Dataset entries
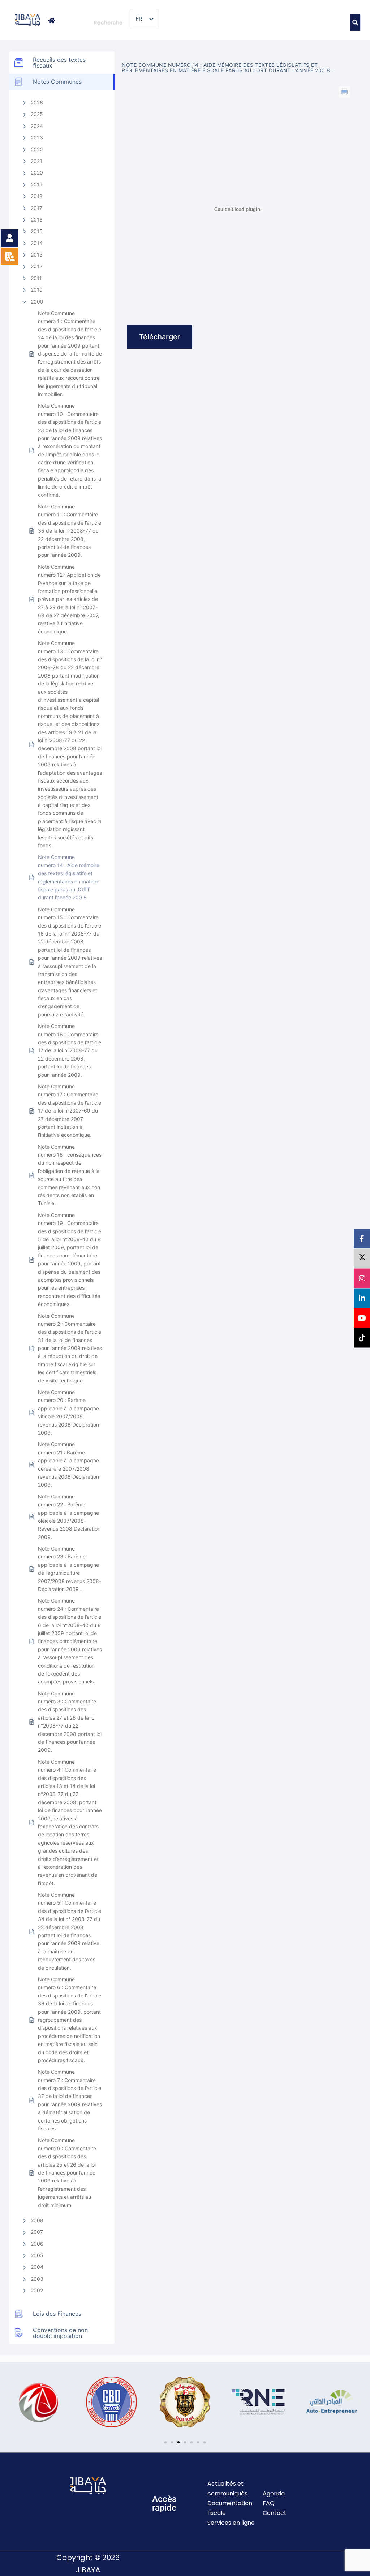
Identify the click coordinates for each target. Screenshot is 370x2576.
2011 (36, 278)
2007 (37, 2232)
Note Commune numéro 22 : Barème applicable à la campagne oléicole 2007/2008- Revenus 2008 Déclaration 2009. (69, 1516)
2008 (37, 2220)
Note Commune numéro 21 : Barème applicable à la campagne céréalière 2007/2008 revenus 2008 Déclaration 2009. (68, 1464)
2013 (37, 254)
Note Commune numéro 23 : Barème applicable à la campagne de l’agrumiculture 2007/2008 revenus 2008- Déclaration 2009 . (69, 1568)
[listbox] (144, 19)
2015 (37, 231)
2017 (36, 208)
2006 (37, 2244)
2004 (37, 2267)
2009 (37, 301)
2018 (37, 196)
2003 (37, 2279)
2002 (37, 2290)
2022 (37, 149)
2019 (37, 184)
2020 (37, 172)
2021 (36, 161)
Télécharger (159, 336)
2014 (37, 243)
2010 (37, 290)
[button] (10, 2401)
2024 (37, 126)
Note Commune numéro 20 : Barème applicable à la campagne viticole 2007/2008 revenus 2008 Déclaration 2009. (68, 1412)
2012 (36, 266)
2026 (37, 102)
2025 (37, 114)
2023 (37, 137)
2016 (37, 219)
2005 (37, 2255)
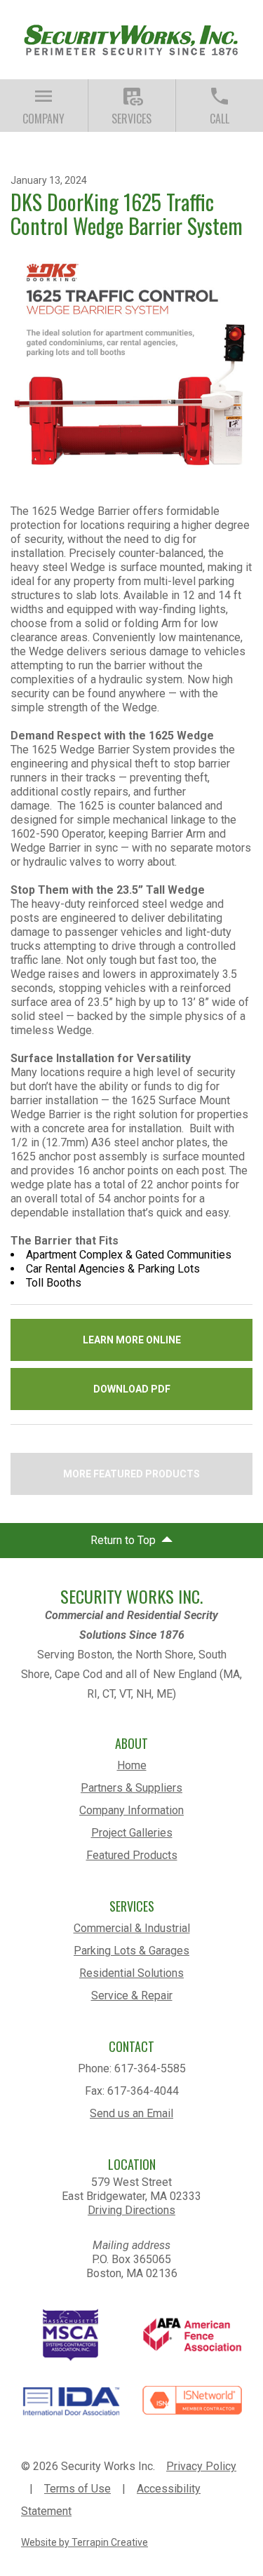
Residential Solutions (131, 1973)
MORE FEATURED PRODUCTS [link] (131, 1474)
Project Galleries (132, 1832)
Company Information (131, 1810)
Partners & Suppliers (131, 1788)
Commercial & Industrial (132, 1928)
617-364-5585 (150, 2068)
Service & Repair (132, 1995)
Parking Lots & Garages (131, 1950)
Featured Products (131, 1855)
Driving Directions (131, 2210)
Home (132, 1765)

■ **ABOUT THIS TASK**
All lines from the start of the entries through the one with "2023 (37, 137)" are to be output exactly; omit the pictures.

■ **EXERCISE SOLUTION**
Identify the click coordinates for each target. Screenshot is 370x2576.
2011 (36, 278)
2007 (37, 2232)
Note Commune numéro 22 : Barème applicable à la campagne oléicole 2007/2008- Revenus 2008 Déclaration 2009. (69, 1516)
2008 (37, 2220)
Note Commune numéro 21 : Barème applicable à la campagne céréalière 2007/2008 revenus 2008 Déclaration 2009. (68, 1464)
2013 (37, 254)
Note Commune numéro 23 : Barème applicable à la campagne de l’agrumiculture 2007/2008 revenus 2008- Déclaration 2009 . (69, 1568)
[listbox] (144, 19)
2015 (37, 231)
2017 (36, 208)
2006 (37, 2244)
2004 (37, 2267)
2009 (37, 301)
2018 (37, 196)
2003 (37, 2279)
2002 (37, 2290)
2022 (37, 149)
2019 (37, 184)
2020 (37, 172)
2021 (36, 161)
Télécharger (159, 336)
2014 (37, 243)
2010 (37, 290)
[button] (10, 2401)
2024 (37, 126)
Note Commune numéro 20 : Barème applicable à la campagne viticole 2007/2008 revenus 2008 Déclaration 2009. (68, 1412)
2012 (36, 266)
2026 (37, 102)
2025 (37, 114)
2023 (37, 137)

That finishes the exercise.